The concept of delivering antiproliferative drugs via balloon angioplasty has been around for several decades. However, the specific idea of developing a drug-coated balloon (DCB) system originated from the seminal work of professor Ulrich Speck in the use of contrast agents as carriers of antiproliferative drugs.1 At the early stages of his research, it was found that paclitaxel solubility was significantly increased when mixed when contrast agents.
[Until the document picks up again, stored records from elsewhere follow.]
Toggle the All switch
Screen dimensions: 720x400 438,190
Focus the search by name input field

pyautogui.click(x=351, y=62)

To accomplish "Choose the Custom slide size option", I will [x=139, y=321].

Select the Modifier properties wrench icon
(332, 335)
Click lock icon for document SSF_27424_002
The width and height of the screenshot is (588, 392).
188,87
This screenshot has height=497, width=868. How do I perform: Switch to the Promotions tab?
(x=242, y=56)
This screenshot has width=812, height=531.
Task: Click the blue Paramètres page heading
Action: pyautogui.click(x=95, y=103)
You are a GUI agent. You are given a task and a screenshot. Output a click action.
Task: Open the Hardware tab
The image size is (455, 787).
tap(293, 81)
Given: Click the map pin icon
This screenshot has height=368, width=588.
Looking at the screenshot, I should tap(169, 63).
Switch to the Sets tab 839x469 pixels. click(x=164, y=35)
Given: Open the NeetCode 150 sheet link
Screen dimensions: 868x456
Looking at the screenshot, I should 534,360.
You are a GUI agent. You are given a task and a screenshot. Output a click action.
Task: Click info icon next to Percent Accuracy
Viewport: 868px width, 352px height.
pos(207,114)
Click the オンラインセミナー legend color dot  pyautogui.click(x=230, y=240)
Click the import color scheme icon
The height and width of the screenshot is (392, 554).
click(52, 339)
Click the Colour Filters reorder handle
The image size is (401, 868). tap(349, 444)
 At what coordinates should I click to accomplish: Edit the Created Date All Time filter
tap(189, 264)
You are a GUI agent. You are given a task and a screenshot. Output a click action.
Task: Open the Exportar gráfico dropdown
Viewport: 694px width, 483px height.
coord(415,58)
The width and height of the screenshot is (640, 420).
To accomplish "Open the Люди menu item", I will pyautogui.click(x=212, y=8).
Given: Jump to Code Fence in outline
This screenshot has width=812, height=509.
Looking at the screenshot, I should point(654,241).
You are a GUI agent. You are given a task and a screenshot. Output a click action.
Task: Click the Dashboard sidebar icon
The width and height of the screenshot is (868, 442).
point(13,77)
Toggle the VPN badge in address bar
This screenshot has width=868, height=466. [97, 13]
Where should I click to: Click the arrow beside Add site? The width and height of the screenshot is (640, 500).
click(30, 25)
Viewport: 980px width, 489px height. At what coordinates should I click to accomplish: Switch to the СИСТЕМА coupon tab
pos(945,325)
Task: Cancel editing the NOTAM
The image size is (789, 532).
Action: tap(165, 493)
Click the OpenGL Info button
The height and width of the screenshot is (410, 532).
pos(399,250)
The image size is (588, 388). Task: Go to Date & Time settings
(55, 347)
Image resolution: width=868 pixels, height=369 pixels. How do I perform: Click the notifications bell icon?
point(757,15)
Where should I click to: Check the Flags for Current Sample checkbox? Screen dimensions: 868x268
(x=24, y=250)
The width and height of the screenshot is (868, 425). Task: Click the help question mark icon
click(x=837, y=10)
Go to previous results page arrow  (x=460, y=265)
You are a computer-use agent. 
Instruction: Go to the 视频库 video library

Experimental data showed that a repeated intracoronary bolus injection of a taxane-iopromide formulation resulted in significant reduction of neointimal proliferation in the porcine model of restenosis.2,3 In 2001, the concept of mixing iopromide with paclitaxel in a form of a balloon coating was reduced to practice and validated at the experimental level.4 This original DCB formulation was then clinically validated in small randomized controlled studies in the coronary in-stent restenosis5 and de novo superficial femoral artery stenosis settings.6,7 Stimulated by these early clinical results, several DCB programs were started following a similar technologic approach of using hydrophilic carriers as a method to transport paclitaxel into the vessel wall after balloon dilatation.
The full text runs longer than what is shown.